**Texto para leer:**
Encuentros variopintos

          En estas fechas navideñas cada año se produce un tsunami de encuentros variopintos. En algunos casos, son reuniones de personas que se ven a diario, pero en otros casos, se trata de aquellos que solo coinciden casualmente o incluso una sola vez cada mes de diciembre. Sin embargo, la situación no varía mucho, y el nivel de riesgo tampoco es muy diferente. Las comilonas típicas de la época, por alguna razón poco estudiada, tienen como efecto muy habitual un cierto grado de orgía de las emociones y las conductas. 

          Destacan en estos aquelarres las cenas de empresa. En ellas lo habitual es la división por facciones a modo de legiones romanas en formación antes de la batalla. El jefe imperator, situado en una de las cabeceras de la mesa principal, suele estar flanqueado por un par de pelotas o lameculos habituales en disputa con la amiguita con aspiraciones. Si se trata de jefa emperatriz empoderada, lo frecuente es una guardia pretoriana de amazonas feministas en busca de gestos o miradas inapropiadas de los machirulos salidos para tomarles la matrícula.

          Estos encuentros variopintos también se dan fuera del ámbito laboral: por ejemplo entre amigos, a veces divididos por sexos y otras veces de forma mixta, celebraciones entre familiares llegados de diferentes ciudades, o compartidos de forma más intima y secreta con amantes, e incluso con la otra familia a escondidas con los hijos no reconocidos. El mapa de posibilidades es tan amplio como lo son la cantidad de mentiras y fingimientos que se dan en estas fechas tan señaladas para el amor y la concordia.

          Pensaba esto por las posibilidades de estudio que tienen los personajes de estas escenas costumbristas. La magia que se produce debido a los efectos especiales provocados por el alcohol, los villancicos, la subida de azúcar en sangre, la bilis acumulada, el deseo insatisfecho y reprimido, la envidia, la complicidad, la tentación, la frustración, la exaltación de la amistad e incluso la imprudente confesión. En definitiva, un totum revolutum de micro historias basadas en la parodia de las relaciones humanas.

          Yo creo que la culpa de todo esto la tiene el que inventó la pandereta, porque con ello, le dio motivos a Don Antonio Machado para mostrarnos como son, según su clarividente visión, estos encuentros variopintos.

**Material recopilado:**

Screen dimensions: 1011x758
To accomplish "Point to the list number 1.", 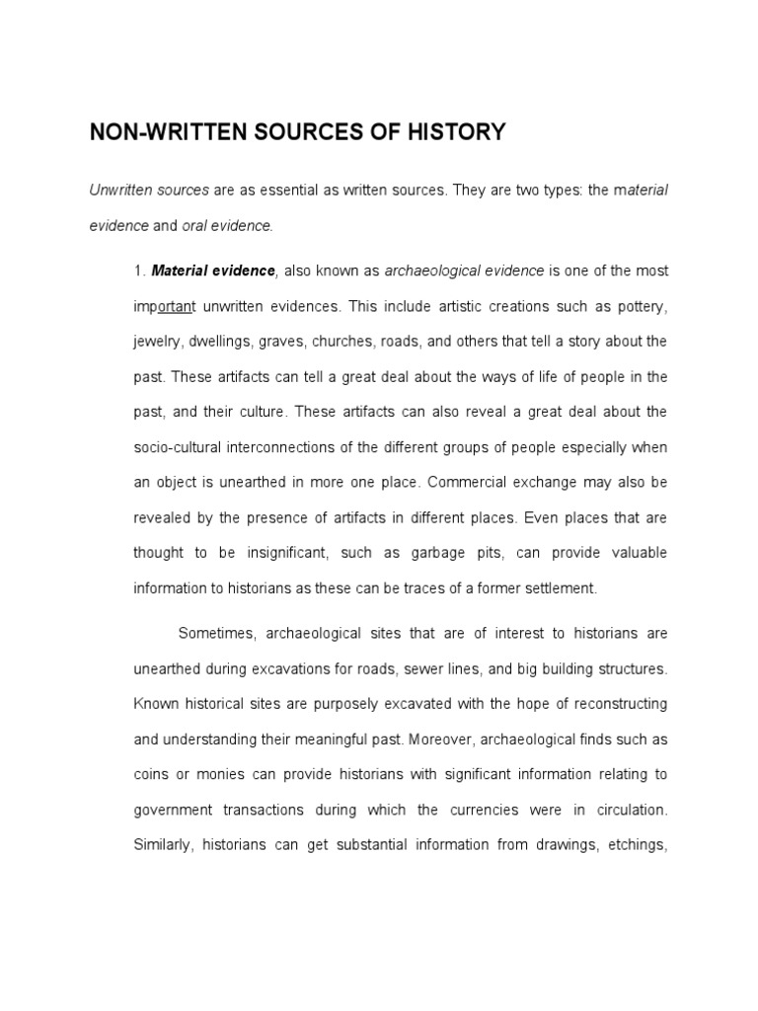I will [139, 271].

**Las tareas:**
(a) En el texto sobre los encuentros navideños, ¿dónde suele situarse el jefe durante las cenas de empresa?
(b) Retoma el texto sobre los encuentros navideños justo después de su última oración.
Las líneas no intervienen para nada en lo que sigue.

**Respuestas por tarea:**
(a) En una de las cabeceras de la mesa principal.

(b)
La España de charanga y pandereta,
cerrado y sacristía,
devota de Frascuelo y de María,
de espíritu burlón y de alma quieta,
ha de tener su mármol y su día,
su infalible mañana y su poeta.
El vano ayer engendrará un mañana
vacío y ¡por ventura! pasajero.

 

Los regalitos

          Hoy es 1 de diciembre, y toca pensar en los regalitos. Un año más, gracias a Dios o al destino, cada cual que mire para donde mejor le parezca. El caso es que el tema de los regalitos es recurrente por estas fechas del calendario, como lo es el quebradero de cabeza para dar con algo que no sea la corbata, el pijama, o el dispositivo electrónico. Conozco a un amigo que hace más de diez años que no usa corbata y cada Navidad le regalan un par de ellas, puede que como castigo enmascarado.

          Esto de los regalitos hay que currárselo un poco. No vale dejarlo para última hora y luego deprisa y corriendo tirar de algo improvisado. Corre uno el riesgo de que el obsequio acabe, un tiempo después, de vuelta en las propias manos fruto del karma tras haber pasado por varios propietarios que lo fueron a su vez regalando a la menor oportunidad. La teoría de los seis grados de distancia social aplica también a los regalitos, por lo que la soga que se regala imprudentemente podría acabar perfectamente en el propio armario pasadas un par de navidades.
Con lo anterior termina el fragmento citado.